Job Talk: Becoming a financial planner may be another way to serve
You work hard for it. You spend it freely. You routinely save it so when you are no longer able to work and barely able to shop, you will somehow manage to survive.
As usual, theory is one thing and reality is another.
According to the 2010 Employee Benefit Research Institute’s annual Retirement Confidence Survey, 43 percent of workers admit to having less than $10,000 saved for their own golden years.
You don’t need a savvy financial counselor to tell you that $10,000 won’t get you very far in what will hopefully be the rest of your post-work life.
To make up for your financial shortfall, you could plan to work forever, assuming you can continue to find work when the market will be filled with other members of the gray hair-no hair generation doing the same thing. Maybe by then age discrimination will be a non-issue anyhow.
Or you could get smart now and start routinely saving a portion of your hard-earned paycheck now while you are enjoying your prime salary earning years. Now. (See a pattern developing here, Sparky?)
If you’re feeling clueless at the mere thought, begin your journey to a funded retirement by visiting SaveAndInvest.Org, a Financial Industry Regulatory Authority (FINRA) Investor Education Foundation Web site that provides free, unbiased financial information and tools to military families and older investors. Maybe you even fall into both of those categories and can benefit twice as much!
At SaveAndInvest.org, you can not only learn how to manage your money now and plan for retirement, but you can also get tips on how to buy a home, save for college, protect your identity and deftly handle your finances through PCS moves and deployments.
And if you feel you need a savvy financial planner, then you can use FINRA’s BrokerCheck (at www.finra.org) to make sure the one you’re about to work with is indeed savvy, reputable and not connected to Ponzie scheme king Bernie Madoff.
Better yet, why not just become a savvy financial planner and learn all the answers for yourself?
If you’re an eligible military spouse, FINRA may be able to help with this.
The FINRA Investor Education Foundation Military Spouse Fellowship Program, now in its fifth year, has opened the 2010 application process for new fellows.
The program provides fellowship recipients with the education needed to earn the Accredited Financial Counselor (AFC) designation. The program covers the costs associated with completing the AFC training and testing.
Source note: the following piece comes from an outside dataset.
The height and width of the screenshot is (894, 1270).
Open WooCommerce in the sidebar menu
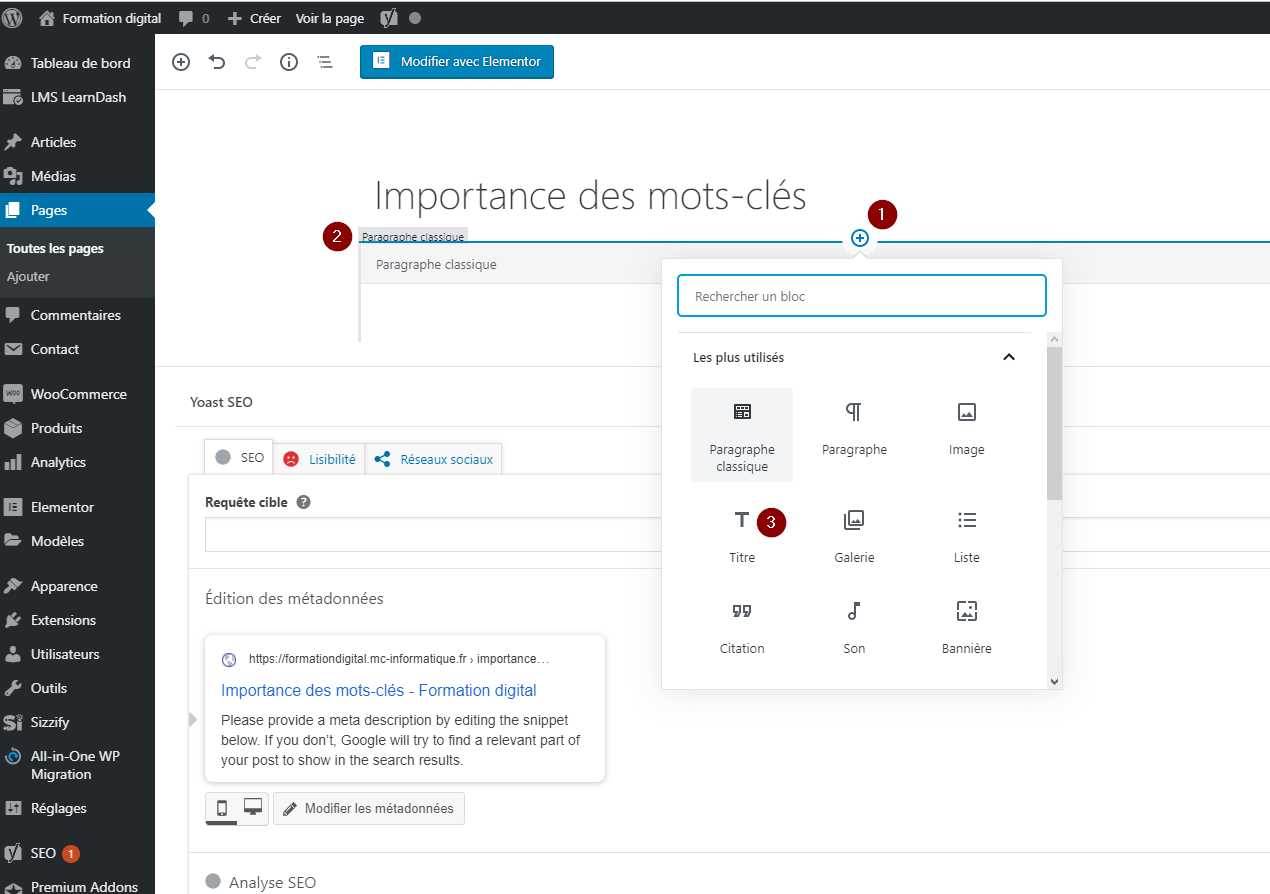click(x=78, y=394)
The fellowship is administered in partnership with the Association for Financial Counseling and Planning Education (AFCPE) and the National Military Family Association (NMFA).
You are eligible if you are a current or spouse of an active duty or retired Army, Navy, Air Force, Marine Corps, Coast Guard, Army or Air National Guard or reserve component servicemember. Spouses of the U.S. Public Health Service Commissioned Corps and National Oceanic and Atmospheric Administration officials are also eligible.
Earning this credential not only gives you a marketable and portable job skill but it also gives you the added expertise to help your family and other military families overcome financial challenges — such as not saving enough money for retirement.
Recipients of the fellowship must commit to completing the course of study and to volunteering or working in the financial counseling field for up to two years.
According to FINRA, spouse fellows have so far logged more than 185,000 practicum hours assisting the military community. The program has graduated 188 fellows.
To learn more about the fellowship, visit SaveAndInvest.org/Military. Applications are available online and are due April 30.
And start thinking about how you’ll survive financially in your golden years. Now.